『シャーロッキアン!』1~4 池田邦彦(双葉社ACTION COMICS)

 家の整理をしていたら出てきたので久しぶりに読み返しました。

 シャーロッキアンの大学教授・車路久と女子大生・原田愛里がホームズにまつわる事件を通して、人の心の機微に触れ、ホームズ物語の謎や周りの人たちの悩みを解決してゆくストーリー。

 以前に読んだときには、第1巻の切り裂きジャックを別にすれば、クサい人情ものが多く、第3巻では教授と学生の恋愛ものになってしまってげんなりしたのですが、読み返してみるとそこまで悪くありませんでした。

 白眉は何と言っても第1巻第3話切り裂きジャックの正体」でしょう。作中人物の言葉を借りれば、ベアリング=グールドによる「単なる憶測」に「きわめて有力な傍証を与えた」とあるように、シャーロッキアン的ペダントリーとミステリ的な切れ味が見事に融合した作品でした。

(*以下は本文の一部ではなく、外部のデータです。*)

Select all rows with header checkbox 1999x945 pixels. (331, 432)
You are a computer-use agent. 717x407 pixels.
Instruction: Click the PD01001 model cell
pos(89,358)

 ただよく読むとジャック最後の事件が1888年11月で『四つの署名』刊行が1990年2月なので、一年の開きがあるんですよね。「犯行が途絶えた理由」=「ジャックの逮捕」だと思わなければ別に矛盾でも何でもないのですが。

 2巻あたりからはミステリ的にもたいしたことのないクサい話ばかりになってしまうのですが、このクサさこそが本書の特徴でもありました。

 クサさ――人情とも人の心の綾とも言い換えてよいのですが、そういった観点からシャーロッキアン的な謎に光を当てるのが、著者の作風と言えそうです。

 第1巻第7話「大空白時代の真実」では、復活したホームズの人が変わったようになってしまった理由を、4年の歳月を要する重みのせいだと解釈して、愛里は或る仮説を唱えます。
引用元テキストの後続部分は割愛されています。